Mundt heads to Louisville

Todd Mundt, until recently the director of content and media for upstart network Iowa Public Radio, is leaving for the Public Radio Partnership in Louisville, Ky. He’ll serve as director of new media strategies at the Partnership. Donovan Reynolds, president of the three-station network, previously worked with Mundt while head of Michigan Public Media in Ann Arbor.

New Hampshire pubTV splits from university

New Hampshire Public Television is separating from the The University System of New Hampshire, reports the Portsmouth Herald News. USNH will continue to hold NHPTV’s broadcasting license, but the station’s board will take over management of day-to-day operations, including employment. Steps to make NHPTV, which has been part of the university since 1960, a separate nonprofit will take place over the next year. “This change is an opportunity for NHPTV to more nimbly adapt and respond to viewer needs and interests,” said station head Peter A. Frid, “and to provide targeted educational programs, partnerships and services to the greater New Hampshire community.”

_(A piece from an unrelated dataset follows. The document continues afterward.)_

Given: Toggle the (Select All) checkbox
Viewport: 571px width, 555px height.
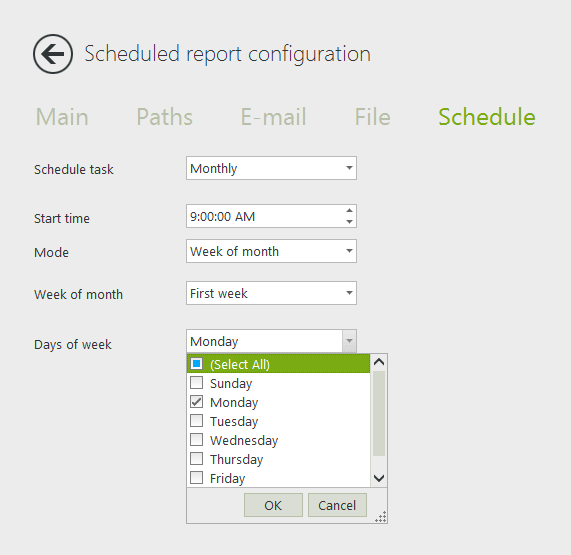Looking at the screenshot, I should coord(197,364).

Americans won’t pay “twice” for TV?

“There’s a fundamental difference between paying for radio and paying for a channel on TV,” writes syndicated columnist Ben Grabow. People don’t give money to PBS, he says, because “television, unlike radio, requires a subscription” and viewers don’t want to “pay twice” for a TV connection and content. Not accounting for digital over-the-air signals, Grabow writes, “a new television fresh from the box, unlike its black and white predecessor, offers nothing but fuzz” and “with local stations scaling back the analog signal, [it] all but requires a monthly cable or satellite fee.”

A better search tool

“Public radio and TV has so much wonderful inventory–if I cannot find it, has it any value?” asks Robert Patterson in his blog. Writing from the FASTForward tech conference about “search-driven innovation,” he writes, “I have come to the conclusion that higher levels of search–enabling me to have it my way and to reflect back in real time my preferences to the producers–is going to be key to any system that public media rolls out.”